A curious feature of the present world crisis has been the fulminations of celebrities expressing, not criticism, but hatred, for the Jewish state. Miss Belgium hopeful, Halima Chehaima , currently Miss Brussels, is but the latest. Chehaima recently stood in local elections in Molonbeek on behalf of the Marxist-Leninist Labour Party. The party gained no seats but Chehaima did achieve prominence by calling for Israel to be wiped off the map.
Celebrity venting against Israel was probably pioneered by British actress Vanessa Redgrave, a chronic Trotskyite who once ran in British elections for the British Workers Revolutionary Party.
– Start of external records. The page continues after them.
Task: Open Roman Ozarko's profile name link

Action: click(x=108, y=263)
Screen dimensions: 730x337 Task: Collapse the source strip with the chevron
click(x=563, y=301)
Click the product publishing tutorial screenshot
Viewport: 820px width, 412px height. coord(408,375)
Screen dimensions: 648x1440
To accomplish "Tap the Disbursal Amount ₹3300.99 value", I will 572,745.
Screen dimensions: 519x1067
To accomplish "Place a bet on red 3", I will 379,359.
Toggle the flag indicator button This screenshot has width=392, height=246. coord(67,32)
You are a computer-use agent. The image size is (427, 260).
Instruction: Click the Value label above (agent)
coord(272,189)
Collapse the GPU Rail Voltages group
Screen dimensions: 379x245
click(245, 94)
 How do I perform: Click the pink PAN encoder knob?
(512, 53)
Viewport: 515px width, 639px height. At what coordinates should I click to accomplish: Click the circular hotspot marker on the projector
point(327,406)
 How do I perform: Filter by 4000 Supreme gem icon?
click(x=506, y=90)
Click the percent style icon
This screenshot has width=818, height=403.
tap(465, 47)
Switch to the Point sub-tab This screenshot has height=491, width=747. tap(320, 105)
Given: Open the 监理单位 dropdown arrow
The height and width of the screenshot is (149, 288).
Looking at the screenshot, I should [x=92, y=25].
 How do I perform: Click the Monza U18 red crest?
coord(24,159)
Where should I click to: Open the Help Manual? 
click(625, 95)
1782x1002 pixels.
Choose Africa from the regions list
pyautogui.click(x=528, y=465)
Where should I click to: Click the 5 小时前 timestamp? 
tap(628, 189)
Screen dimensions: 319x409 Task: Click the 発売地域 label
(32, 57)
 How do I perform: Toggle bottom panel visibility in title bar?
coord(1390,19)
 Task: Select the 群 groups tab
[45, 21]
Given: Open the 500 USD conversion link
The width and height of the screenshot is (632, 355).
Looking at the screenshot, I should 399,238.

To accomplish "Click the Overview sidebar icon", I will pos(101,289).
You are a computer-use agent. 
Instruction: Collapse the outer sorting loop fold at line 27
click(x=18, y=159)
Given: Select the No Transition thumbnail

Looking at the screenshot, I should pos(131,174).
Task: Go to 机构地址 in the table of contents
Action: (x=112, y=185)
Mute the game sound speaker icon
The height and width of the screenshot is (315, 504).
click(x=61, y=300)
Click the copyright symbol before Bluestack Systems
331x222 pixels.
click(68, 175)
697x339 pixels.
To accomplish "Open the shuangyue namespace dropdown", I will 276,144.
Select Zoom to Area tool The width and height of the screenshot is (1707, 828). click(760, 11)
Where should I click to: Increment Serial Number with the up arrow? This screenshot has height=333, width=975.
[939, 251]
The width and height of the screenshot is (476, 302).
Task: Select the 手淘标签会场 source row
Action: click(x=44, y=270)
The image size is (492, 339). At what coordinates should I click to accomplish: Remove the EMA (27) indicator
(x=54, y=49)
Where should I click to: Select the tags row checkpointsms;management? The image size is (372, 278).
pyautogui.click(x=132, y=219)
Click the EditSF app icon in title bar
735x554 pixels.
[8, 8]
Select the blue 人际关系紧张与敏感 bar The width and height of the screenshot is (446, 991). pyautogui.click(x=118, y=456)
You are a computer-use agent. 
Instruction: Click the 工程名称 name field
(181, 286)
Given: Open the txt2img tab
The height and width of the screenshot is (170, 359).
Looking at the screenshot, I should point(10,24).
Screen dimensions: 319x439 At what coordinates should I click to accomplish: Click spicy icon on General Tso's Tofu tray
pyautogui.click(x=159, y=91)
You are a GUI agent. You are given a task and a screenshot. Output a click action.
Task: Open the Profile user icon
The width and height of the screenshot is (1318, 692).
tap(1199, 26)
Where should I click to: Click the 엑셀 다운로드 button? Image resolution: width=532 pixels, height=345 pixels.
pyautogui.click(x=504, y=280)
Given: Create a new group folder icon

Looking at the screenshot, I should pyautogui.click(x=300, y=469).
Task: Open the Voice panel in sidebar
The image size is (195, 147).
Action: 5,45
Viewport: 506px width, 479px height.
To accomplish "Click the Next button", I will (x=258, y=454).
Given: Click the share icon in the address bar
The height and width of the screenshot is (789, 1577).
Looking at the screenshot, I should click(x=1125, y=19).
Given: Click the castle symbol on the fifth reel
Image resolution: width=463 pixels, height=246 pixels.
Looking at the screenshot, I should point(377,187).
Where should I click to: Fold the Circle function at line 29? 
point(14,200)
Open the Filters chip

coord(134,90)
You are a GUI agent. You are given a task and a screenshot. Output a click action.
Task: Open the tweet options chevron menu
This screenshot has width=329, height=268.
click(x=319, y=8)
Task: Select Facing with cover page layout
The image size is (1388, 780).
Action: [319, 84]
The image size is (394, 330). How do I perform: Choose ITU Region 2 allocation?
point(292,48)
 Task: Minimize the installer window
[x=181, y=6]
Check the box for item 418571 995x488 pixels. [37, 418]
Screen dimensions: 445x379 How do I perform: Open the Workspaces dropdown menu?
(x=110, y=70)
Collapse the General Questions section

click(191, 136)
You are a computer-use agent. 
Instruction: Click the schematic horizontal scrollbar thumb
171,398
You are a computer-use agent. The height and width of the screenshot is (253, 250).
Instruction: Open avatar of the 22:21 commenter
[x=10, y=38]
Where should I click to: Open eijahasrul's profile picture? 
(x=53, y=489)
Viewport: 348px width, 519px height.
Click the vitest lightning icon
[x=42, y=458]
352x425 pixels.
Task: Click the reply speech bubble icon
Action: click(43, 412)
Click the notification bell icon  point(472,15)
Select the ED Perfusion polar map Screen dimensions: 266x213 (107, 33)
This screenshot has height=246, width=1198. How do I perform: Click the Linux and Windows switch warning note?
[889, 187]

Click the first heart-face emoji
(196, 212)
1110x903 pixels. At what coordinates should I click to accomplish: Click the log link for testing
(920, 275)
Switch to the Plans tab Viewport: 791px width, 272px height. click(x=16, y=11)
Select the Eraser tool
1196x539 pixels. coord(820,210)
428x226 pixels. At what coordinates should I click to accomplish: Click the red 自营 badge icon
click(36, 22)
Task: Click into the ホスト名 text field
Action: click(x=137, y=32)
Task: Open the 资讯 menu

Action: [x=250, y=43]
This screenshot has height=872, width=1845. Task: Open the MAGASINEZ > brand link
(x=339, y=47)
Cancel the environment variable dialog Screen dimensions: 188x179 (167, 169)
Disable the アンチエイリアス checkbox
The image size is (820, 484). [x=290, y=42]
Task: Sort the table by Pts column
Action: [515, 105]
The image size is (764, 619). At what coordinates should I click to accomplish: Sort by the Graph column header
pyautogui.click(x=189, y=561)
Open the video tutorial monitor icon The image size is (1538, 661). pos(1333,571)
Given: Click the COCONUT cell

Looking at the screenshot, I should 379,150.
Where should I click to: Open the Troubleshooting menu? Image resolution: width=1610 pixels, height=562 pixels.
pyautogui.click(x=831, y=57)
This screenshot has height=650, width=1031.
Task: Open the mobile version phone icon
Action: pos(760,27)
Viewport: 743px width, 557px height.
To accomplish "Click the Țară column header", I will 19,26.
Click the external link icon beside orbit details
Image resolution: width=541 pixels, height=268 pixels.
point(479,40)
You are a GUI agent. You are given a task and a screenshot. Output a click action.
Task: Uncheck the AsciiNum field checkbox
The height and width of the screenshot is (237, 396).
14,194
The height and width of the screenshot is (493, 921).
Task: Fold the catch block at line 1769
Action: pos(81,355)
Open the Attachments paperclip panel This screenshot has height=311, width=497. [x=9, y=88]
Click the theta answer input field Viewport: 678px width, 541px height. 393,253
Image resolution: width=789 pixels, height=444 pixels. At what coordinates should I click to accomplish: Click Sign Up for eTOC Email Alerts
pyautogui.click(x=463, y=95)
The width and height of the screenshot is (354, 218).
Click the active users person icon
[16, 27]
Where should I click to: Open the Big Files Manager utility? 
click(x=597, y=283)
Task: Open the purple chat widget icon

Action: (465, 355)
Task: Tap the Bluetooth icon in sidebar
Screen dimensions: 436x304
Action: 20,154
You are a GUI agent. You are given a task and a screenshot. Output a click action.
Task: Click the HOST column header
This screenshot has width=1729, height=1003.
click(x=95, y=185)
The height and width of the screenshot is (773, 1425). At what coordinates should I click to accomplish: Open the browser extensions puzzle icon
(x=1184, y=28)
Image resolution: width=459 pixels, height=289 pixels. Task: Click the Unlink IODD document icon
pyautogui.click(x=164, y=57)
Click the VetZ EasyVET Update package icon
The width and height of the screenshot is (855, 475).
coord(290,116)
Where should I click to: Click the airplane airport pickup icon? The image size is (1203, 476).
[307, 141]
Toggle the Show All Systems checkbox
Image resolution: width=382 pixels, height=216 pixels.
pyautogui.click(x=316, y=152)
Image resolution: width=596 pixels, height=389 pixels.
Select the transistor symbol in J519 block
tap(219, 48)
In 1978, she availed herself of the opportunity afforded by her Oscar acceptance speech for the title role in Julia to sound off about “Zionist hoodlums” – a reference to Jews who had exhibited the temerity to demonstrate against her support for the PLO, an organisation that was then not only actually committed to Israel's destruction, but publicly so.
More recently (and blatantly under the influence of alcohol), Mel Gibson divulged what he thought of the Jews – a people “responsible for all the wars in the world.”
All of which prompts some questions: Some 25 million people are estimated to have been killed in internal conflicts since 1945. Are the 8,000 civilians killed in the Arab-Israeli conflict, thereby ranking 46th in the list of victims, to be laid all at Israel’s door and to take centre stage to the exclusion of all other pressing humanitarian issues? Isn’t the genocide in Darfur indicative of worse tragedies and problems than those allegedly unleashed on the world by Jews? Why the obsessive exaggeration of Jewish power and influence?
I’ll return to this subject another time.